Assimilation of an L-Band Microwave Soil Moisture Proxy to Compensate for Uncertainties in Precipitation Data

Abstract

The accuracy of hydrological model simulations is dependent on the reliability of model input data like, for example, meteorological information or land cover and soil information. Uncertainties of simulations of soil water fluxes are hereby directly related to the accuracy of available precipitation data. As precipitation is characterized by small temporal and spatial correlation lengths, the uncertainties in precipitation data increase with decreasing density of available precipitation gauges. As soil moisture directly depends on precipitation dynamics, its variation can be used as a proxy for precipitation variability. Remote sensing techniques allow for monitoring of surface soil moisture dynamics at different spatiotemporal scales. In particular, low-frequency microwave data are most sensitive to soil moisture dynamics. This paper investigates the potential of integrating L-band (1-2 GHz) microwave radiometer data into a simple model for soil wetness to compensate for uncertainties in a priori information of precipitation. The study is based on a short-term ground-based L-band radiometer data set over grassland. A high correlation between the microwave signature and surface soil moisture was found, which is consistent with previous findings.
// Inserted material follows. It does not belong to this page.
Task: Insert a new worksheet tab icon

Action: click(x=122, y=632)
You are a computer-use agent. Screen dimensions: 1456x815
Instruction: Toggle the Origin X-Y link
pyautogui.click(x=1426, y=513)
An analytical data assimilation scheme for the integration of that information into a soil wetness model, based on an antecedent precipitation index (API), was established. The results revealed that the data assimilation filter adds or removes an amount of water partially compensating for the actual precipitation error. The correlation coefficient between the filter update and the actual precipitation error was found to be 0.6 les r les 0.8, and the model simulations did show a better coincidence with in situ soil moisture records when integrating the microwave data. The results indicate high potential for use of L-band microwave data to compensate for uncertainties in precipitation data.